Print the records from the line containing "Image resolution: width=1191" through the end of the records, leaving out the pictures.
┄┄┄┄┄┄┄┄┄┄
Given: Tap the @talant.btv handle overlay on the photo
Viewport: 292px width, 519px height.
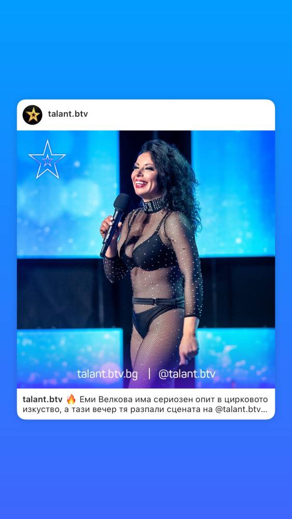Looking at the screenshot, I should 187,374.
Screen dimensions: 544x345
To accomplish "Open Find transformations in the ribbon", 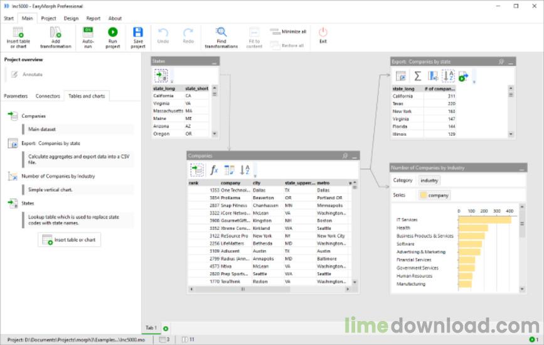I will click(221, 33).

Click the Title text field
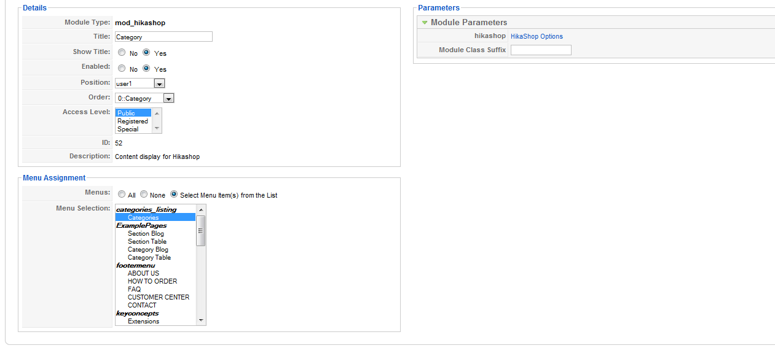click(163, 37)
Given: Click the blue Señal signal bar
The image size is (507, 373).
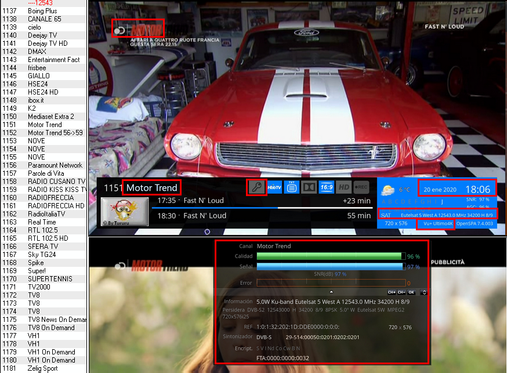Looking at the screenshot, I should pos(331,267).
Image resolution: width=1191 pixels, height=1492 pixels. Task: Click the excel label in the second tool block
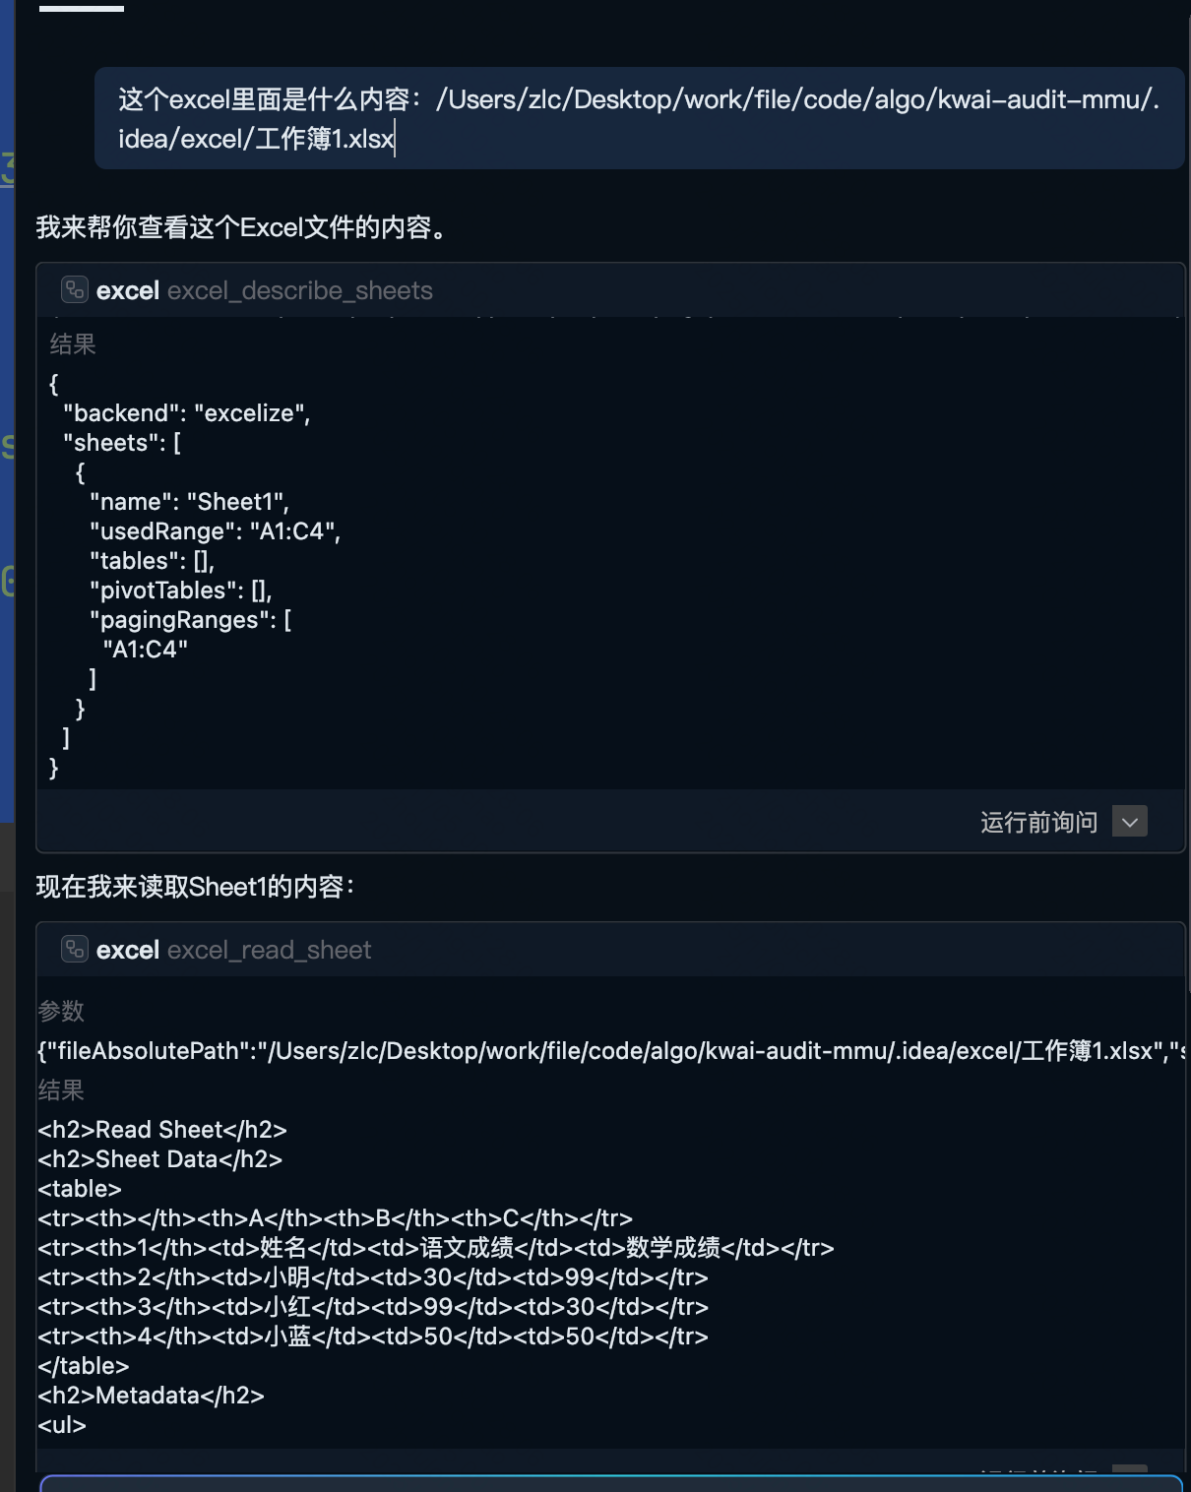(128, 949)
┄┄┄┄┄┄┄┄┄┄
■ **The result**
Image resolution: width=1191 pixels, height=1492 pixels. Task: Click the excel label in the second tool block
(128, 949)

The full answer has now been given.